The film had been in the news since late 2009 with an official announcement only made in November 2011 that the filming would commence by March 2012. After being temporarily shelved, the film re-materialized in May 2015 with a new cast; featuring Dhanush as the lead, making his third collaboration with the director after Polladhavan (2007) and Aadukalam (2011). Principal photography for the film which was commenced in June 2016, was wrapped up in February 2018. The cinematography for the film was done by Velraj, editing handled by G. B. Venkatesh and R. Ramar, and musical score is composed by Santhosh Narayanan.

Vada Chennai was initially slated to release on 13 September 2018, during the Ganesh Chathurthi festival was postponed to 17 October 2018, because of the post-production works. The film received critical acclaim, praising the Direction, screenplay, music, action sequences, script and the performances of the cast (particularly that of Dhanush, Ameer, Samuthirakani, Pawan, Kishore, Daniel Balaji and Andrea), while criticising the dialogues. Post-release, the film drew controversies, about the fishermen community in which few scenes from the film found offensive, after the director decided to remove the scenes from the movie, and added further new scenes. 

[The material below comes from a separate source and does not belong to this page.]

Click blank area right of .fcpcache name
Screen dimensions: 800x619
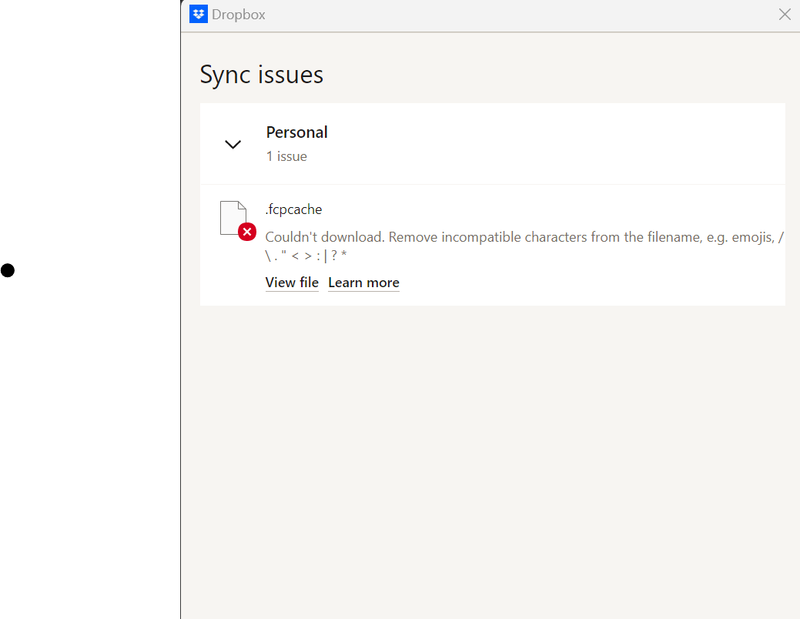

The film received several awards at the 2018 Ananda Vikatan Cinema Awards, including Best Actor for Dhanush, Best Supporting Actor for Ameer and Best Music Director for Santhosh Narayanan. At the 8th South Indian International Movie Awards, the film received several nominations, including Best Actor for Dhanush, which was the only win at the ceremony. The film was nominated at three categories at the 66th Filmfare Awards South, in which Dhanush won the Filmfare Award for Best Actor. A sequel and a prequel for the film was planned by Vetrimaaran, which will be made into a web series.

Plot 
The film follows a non-linear narrative.

1987: Guna, "Jawa" Pazhani, Velu, and Senthil kill a "high profile" don at a restaurant in North Madras (Madras is the former name of Chennai, the capital of Tamil Nadu state in India). Senthil requests Guna and Velu to surrender for the murder while he bails them out. A year later, the pair is still in prison, and it creates a deep rift between them and Senthil, despite Mani and Thambi, the dead don's younger brother intervening.

2000: The new warden of the Madras Central Prison plans to weed out all nefarious activities in the prison, which are being controlled by Senthil from the 7th Block. Senthil sells drugs worth millions every month in a very elaborate manner, and never steps out of the 7th Block, fearing for his life from Guna's men in the 11th Block. Anbu and Velu's brother Siva is brought into the prison for fighting. Anbu saves one of Senthil's henchmen, Raju, from being killed by Siva. Anbu is placed in the 11th Block under Velu and Mani. During a raid, he gives away a mobile phone belonging to Mani and is almost killed for doing so, before being saved by the warden. He is shown to have saved his right hand from any injury, while being attacked.

1991: Anbu, Carrom, & Padma

Anbu, a 20 year-old skilled carrom player, whose friend Siva often gets him to play bet matches. On the night Rajiv Gandhi is assassinated, the entire hamlet where Anbu lives loots nearby shops and makes away with various goods. A masked girl steals a sewing machine from Anbu, but he lets her go. The next morning, local cops, along with Thambi, come to recover the stolen goods. Despite having his goods returned, the shopkeeper is keen on filing a complaint against Anbu, as Anbu had hit him the previous night, under the pretext of not returning the sewing machine. Anbu, in turn, goes and accosts the girl, Padma, but she refuses to return it. Anbu gets beaten up by the shopkeeper and loses badly in that year's carrom tournament. Anbu and Padma begin a relationship, during the course of which Anbu saves Guna from contract killers during a festival. The killers reveal that they are Senthil's men, and things only worsen between Guna and Senthil.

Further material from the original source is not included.